Work to be completed:
Could you count the lines in the data that contain "beside"? Reply with the number only.

Data excerpts:

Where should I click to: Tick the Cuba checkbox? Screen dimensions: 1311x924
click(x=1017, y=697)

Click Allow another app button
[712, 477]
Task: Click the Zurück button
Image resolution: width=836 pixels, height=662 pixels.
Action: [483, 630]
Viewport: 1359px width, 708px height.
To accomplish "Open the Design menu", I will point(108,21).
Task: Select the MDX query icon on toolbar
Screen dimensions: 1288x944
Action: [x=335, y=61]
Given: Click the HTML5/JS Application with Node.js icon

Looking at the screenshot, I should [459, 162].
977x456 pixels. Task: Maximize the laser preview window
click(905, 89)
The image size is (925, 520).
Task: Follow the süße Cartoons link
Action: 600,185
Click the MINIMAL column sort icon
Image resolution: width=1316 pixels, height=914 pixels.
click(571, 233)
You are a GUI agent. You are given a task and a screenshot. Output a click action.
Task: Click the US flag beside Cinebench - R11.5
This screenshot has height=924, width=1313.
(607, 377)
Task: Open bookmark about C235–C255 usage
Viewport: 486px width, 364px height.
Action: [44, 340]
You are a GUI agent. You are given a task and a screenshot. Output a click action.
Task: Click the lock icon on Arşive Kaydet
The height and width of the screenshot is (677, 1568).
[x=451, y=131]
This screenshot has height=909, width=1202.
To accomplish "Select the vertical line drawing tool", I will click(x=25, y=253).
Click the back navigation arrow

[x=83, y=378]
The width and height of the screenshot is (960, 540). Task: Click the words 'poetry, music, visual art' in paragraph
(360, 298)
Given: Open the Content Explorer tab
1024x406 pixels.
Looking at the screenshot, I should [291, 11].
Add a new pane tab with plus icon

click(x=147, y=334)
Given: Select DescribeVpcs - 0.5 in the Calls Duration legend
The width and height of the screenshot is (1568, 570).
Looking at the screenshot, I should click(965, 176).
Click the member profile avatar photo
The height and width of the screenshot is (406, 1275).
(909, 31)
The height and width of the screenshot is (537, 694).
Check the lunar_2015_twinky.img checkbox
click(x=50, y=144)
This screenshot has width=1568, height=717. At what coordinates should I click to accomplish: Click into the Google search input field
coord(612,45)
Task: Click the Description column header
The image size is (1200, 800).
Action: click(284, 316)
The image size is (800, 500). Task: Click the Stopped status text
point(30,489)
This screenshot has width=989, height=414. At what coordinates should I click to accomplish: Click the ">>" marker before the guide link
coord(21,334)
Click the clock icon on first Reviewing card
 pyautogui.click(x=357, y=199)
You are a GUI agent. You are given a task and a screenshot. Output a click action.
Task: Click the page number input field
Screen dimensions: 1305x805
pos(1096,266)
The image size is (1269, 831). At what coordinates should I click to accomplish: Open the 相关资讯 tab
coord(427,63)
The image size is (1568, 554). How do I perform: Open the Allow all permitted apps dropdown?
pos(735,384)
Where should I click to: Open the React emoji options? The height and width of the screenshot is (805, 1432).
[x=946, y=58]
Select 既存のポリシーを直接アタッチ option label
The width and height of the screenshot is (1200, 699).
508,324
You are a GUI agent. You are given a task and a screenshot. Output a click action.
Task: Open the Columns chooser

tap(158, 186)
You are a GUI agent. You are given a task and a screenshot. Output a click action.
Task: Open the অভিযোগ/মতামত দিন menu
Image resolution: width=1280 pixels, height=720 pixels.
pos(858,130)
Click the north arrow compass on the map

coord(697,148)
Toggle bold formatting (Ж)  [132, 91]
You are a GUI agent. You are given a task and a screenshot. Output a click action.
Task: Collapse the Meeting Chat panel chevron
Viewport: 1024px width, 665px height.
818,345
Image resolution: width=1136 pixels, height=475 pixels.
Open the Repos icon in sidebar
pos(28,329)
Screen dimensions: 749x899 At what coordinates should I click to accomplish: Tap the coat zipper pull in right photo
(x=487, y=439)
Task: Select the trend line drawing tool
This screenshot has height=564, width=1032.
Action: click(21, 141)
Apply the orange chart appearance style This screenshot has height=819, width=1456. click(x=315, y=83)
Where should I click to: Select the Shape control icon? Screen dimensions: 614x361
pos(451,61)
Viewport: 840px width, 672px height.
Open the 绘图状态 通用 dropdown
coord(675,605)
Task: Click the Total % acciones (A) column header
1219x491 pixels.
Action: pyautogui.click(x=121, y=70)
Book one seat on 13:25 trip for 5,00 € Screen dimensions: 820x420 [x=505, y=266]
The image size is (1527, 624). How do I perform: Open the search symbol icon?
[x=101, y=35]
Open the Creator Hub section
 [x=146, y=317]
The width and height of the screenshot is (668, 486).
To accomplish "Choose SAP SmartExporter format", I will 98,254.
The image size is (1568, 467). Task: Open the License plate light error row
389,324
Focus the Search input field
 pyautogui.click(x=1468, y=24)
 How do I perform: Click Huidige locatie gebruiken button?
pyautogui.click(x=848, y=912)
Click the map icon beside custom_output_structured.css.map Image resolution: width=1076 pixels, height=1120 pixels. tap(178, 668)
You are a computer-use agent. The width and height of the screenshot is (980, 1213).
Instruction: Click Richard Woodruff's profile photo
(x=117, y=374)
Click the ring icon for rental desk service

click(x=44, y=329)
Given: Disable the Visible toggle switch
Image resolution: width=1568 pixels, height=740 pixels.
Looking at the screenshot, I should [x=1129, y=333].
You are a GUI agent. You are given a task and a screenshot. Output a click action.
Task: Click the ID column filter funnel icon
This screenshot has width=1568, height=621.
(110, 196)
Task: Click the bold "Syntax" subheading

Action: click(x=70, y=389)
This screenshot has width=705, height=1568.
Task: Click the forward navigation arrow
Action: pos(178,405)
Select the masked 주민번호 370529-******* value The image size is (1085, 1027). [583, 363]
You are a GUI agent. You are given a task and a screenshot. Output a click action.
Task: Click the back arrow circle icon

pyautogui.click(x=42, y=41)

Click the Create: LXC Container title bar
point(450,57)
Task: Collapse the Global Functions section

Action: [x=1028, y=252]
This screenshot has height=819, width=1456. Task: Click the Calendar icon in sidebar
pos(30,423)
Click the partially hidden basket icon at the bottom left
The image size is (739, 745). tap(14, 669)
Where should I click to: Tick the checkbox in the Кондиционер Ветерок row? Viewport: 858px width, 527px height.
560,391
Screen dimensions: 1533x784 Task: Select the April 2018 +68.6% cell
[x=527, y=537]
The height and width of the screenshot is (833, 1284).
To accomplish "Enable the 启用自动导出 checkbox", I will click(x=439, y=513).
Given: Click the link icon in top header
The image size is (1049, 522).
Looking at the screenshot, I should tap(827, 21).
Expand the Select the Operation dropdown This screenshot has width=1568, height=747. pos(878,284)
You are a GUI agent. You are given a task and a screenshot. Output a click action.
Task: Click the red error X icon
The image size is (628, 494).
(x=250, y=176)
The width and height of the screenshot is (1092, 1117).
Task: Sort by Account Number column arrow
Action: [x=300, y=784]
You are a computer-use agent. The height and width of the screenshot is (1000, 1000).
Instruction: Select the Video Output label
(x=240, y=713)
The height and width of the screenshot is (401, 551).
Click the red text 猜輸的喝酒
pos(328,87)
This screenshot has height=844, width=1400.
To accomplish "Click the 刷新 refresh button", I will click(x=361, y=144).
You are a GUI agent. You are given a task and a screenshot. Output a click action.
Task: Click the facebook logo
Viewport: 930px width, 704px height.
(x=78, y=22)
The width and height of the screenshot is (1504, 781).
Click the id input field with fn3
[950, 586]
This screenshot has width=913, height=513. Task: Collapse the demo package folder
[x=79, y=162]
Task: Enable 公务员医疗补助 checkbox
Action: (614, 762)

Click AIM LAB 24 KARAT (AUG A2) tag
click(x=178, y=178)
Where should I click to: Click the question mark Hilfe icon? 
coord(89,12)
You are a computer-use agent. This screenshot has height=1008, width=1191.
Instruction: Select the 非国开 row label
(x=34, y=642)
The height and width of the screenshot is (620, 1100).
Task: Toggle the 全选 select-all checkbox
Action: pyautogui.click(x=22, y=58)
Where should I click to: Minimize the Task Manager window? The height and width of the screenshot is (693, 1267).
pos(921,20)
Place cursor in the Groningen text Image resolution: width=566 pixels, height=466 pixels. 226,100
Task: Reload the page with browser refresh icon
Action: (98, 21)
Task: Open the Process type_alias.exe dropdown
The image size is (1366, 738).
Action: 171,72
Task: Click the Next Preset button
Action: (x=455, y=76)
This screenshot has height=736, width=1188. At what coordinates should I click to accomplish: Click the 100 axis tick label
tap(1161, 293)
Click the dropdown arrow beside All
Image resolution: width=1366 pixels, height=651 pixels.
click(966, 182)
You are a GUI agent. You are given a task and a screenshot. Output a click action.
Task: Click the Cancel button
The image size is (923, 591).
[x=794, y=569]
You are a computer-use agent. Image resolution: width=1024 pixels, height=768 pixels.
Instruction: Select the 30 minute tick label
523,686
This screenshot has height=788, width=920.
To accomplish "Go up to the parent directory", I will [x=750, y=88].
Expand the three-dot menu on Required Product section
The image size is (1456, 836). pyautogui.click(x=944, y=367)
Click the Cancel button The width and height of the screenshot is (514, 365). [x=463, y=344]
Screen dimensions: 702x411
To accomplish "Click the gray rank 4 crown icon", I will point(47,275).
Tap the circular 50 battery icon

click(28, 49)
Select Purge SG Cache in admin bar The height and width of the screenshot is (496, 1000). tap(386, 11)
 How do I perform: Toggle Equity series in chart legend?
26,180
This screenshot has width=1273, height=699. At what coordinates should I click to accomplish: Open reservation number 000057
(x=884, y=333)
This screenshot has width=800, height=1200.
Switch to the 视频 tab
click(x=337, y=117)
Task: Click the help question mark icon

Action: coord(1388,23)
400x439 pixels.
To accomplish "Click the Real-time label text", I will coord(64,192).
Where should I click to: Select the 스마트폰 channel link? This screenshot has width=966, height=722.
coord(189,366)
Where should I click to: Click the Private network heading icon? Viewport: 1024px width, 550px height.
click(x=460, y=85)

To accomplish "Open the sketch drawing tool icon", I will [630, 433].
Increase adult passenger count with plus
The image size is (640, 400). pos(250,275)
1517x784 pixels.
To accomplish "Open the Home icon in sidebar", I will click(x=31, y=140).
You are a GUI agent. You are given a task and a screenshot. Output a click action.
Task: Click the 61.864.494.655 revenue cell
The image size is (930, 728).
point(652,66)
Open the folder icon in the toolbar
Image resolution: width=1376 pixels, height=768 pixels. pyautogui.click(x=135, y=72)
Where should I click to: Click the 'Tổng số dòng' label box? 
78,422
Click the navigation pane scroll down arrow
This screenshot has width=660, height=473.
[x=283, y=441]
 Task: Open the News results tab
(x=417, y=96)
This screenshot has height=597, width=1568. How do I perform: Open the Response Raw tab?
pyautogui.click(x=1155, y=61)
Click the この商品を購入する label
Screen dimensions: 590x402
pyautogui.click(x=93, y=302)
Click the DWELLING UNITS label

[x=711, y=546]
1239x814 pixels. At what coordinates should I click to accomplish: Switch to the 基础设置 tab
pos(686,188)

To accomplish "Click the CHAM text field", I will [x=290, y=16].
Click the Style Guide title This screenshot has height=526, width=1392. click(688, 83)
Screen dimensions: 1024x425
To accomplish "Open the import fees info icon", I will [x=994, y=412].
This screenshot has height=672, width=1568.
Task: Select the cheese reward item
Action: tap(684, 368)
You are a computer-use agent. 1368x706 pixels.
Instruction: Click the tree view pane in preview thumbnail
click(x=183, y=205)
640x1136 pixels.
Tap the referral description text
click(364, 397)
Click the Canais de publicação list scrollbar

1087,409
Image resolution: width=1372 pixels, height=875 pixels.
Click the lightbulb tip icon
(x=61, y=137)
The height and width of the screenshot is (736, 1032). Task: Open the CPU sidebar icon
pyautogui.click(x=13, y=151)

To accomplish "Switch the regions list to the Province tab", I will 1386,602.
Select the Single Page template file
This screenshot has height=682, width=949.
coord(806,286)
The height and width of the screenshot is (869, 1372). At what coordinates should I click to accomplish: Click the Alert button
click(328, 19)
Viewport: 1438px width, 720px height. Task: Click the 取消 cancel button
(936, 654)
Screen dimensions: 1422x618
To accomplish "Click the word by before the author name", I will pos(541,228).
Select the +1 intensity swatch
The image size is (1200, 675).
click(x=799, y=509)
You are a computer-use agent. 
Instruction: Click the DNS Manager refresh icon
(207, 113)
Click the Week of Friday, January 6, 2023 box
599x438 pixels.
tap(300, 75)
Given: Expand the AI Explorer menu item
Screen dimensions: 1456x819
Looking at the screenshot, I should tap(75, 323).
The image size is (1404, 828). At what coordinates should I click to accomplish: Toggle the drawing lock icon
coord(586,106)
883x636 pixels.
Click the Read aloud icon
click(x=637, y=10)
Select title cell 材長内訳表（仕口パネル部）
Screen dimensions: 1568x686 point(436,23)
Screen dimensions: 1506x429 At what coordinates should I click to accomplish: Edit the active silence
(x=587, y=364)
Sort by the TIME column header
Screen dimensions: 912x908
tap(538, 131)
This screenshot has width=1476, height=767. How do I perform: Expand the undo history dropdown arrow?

Reply to the task:
3